→ Activity: The lines from the start of the records below through the line containing "You are a computer-use" are to be copied exactly, both ends included, with nothing added.

→ Extracted entries:
◆ ◆ ◆ ◆ ◆

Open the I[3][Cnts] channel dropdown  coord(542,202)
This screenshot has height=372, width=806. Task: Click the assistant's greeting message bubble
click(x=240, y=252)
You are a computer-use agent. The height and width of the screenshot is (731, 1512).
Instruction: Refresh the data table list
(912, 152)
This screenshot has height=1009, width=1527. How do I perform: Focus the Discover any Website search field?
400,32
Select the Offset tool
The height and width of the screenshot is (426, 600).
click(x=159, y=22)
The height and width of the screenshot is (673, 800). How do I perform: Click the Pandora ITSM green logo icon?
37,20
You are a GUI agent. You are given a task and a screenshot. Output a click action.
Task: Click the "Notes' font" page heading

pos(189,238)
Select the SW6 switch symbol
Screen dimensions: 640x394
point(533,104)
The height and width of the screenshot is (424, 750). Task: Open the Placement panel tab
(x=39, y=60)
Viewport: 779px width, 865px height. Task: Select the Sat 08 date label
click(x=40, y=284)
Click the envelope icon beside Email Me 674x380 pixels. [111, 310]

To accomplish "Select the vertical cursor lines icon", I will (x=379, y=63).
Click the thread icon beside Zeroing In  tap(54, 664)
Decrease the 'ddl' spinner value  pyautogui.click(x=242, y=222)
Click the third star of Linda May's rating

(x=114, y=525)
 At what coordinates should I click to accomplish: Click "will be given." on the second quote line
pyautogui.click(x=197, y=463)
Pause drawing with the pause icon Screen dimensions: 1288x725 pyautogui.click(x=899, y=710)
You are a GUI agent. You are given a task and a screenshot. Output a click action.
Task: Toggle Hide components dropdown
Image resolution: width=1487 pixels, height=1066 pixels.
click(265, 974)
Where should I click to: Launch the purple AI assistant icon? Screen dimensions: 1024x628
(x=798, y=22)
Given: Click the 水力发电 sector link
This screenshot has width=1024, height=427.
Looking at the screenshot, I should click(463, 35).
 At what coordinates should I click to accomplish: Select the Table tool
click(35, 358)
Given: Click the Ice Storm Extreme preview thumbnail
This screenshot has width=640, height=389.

◆ ◆ ◆ ◆ ◆

→ Task answer:
Open the I[3][Cnts] channel dropdown  coord(542,202)
This screenshot has height=372, width=806. Task: Click the assistant's greeting message bubble
click(x=240, y=252)
You are a computer-use agent. The height and width of the screenshot is (731, 1512).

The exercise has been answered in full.